Store the data in vector storage

Once the documents are split, we will store their embeddings in the vector database Using OpenAI embeddings.

# embedding example on random word
embeddings = OpenAIEmbeddings()

# initiate pinecondb
pinecone.init(
api_key="YOUR-API-KEY",
environment="YOUR-ENV"
)

# define index name
index_name = "langchain-project"

# store the data and embeddings into pinecone index
index = Pinecone.from_documents(docs, embeddings, index_name=index_name)

Retrieve data from the vector database

At this stage, we will retrieve the documents using a semantic search from our vector database. we have vectors stored in an index called “langchain-project” and once we query to the same as below we would get most similar documents from the database.

# An example query to our database
query = "What are the different types of pet animals are there?"
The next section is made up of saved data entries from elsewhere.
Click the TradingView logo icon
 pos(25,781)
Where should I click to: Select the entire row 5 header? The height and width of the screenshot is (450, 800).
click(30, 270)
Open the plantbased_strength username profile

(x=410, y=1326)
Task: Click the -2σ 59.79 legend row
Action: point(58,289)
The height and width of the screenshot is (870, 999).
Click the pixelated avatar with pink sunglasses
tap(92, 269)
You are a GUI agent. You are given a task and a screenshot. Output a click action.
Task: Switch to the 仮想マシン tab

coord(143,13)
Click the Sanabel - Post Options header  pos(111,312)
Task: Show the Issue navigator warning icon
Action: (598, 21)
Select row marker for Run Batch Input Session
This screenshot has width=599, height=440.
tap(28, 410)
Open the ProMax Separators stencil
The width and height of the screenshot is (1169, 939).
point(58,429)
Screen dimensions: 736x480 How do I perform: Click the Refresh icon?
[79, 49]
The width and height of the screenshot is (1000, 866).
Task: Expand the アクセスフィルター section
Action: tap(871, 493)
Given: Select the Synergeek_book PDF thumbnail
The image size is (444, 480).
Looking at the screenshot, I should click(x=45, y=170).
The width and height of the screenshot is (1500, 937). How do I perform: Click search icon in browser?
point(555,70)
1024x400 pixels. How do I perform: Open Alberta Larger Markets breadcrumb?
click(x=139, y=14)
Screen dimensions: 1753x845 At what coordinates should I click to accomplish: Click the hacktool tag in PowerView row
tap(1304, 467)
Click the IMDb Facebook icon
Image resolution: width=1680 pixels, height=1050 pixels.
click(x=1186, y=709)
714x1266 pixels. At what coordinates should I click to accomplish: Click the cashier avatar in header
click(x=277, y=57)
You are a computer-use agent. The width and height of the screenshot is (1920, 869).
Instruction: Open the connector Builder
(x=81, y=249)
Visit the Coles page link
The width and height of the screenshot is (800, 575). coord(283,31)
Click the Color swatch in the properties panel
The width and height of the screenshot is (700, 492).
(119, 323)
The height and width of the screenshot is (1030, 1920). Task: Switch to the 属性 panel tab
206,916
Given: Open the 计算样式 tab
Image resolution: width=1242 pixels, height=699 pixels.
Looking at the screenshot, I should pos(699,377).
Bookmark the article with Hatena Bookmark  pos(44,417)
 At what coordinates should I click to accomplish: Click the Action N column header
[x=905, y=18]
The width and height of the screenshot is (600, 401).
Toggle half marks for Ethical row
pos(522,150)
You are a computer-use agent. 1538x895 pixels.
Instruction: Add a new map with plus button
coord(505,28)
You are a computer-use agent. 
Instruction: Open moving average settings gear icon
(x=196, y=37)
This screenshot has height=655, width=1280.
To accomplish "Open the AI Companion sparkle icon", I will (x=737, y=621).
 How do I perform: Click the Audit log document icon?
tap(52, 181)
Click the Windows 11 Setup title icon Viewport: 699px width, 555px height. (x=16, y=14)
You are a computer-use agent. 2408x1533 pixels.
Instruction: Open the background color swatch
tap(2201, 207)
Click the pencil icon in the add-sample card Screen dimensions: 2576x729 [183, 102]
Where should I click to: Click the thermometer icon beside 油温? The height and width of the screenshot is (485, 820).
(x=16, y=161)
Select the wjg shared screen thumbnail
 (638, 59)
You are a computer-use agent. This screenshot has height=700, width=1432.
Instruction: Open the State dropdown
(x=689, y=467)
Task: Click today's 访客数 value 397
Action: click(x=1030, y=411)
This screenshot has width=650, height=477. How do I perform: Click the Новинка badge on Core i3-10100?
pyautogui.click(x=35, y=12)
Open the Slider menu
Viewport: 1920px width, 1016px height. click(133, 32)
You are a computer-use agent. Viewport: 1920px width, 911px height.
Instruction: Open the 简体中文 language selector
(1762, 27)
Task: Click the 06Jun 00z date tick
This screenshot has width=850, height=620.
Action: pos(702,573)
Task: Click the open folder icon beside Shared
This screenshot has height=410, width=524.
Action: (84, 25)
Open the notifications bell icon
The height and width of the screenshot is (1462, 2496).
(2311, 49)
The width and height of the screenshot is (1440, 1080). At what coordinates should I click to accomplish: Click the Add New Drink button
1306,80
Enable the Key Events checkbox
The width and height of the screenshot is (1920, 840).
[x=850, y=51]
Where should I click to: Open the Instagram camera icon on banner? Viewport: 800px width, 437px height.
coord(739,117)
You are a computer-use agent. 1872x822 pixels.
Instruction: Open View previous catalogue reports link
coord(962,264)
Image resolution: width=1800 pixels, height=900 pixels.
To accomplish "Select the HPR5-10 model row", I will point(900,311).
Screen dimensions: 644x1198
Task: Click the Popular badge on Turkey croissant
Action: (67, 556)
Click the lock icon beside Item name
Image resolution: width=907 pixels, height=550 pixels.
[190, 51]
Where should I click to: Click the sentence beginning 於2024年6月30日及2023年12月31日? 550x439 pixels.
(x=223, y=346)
# do a similarity search and store the documents in result variable
result = index.similarity_search(
query, # our search query
k=3 # return 3 most relevant docs
)
-
--------------------------------[Output]--------------------------------------
result
[Document(page_content='Small mammals like hamsters, guinea pigs,
and rabbits are often chosen for their
low maintenance needs. Birds offer beauty and song,
and reptiles like turtles and lizards can make intriguing pets.',
metadata={'source': '/content/data/Different Types of Pet Animals.txt'}),
Document(page_content='Pet animals come in all shapes and sizes, each suited
to different lifestyles and home environments. Dogs and cats are the most
common, known for their companionship and unique personalities. Small',
metadata={'source': '/content/data/Different Types of Pet Animals.txt'}),
Document(page_content='intriguing pets. Even fish, with their calming presence
, can be wonderful pets.',
metadata={'source': '/content/data/Different Types of Pet Animals.txt'})]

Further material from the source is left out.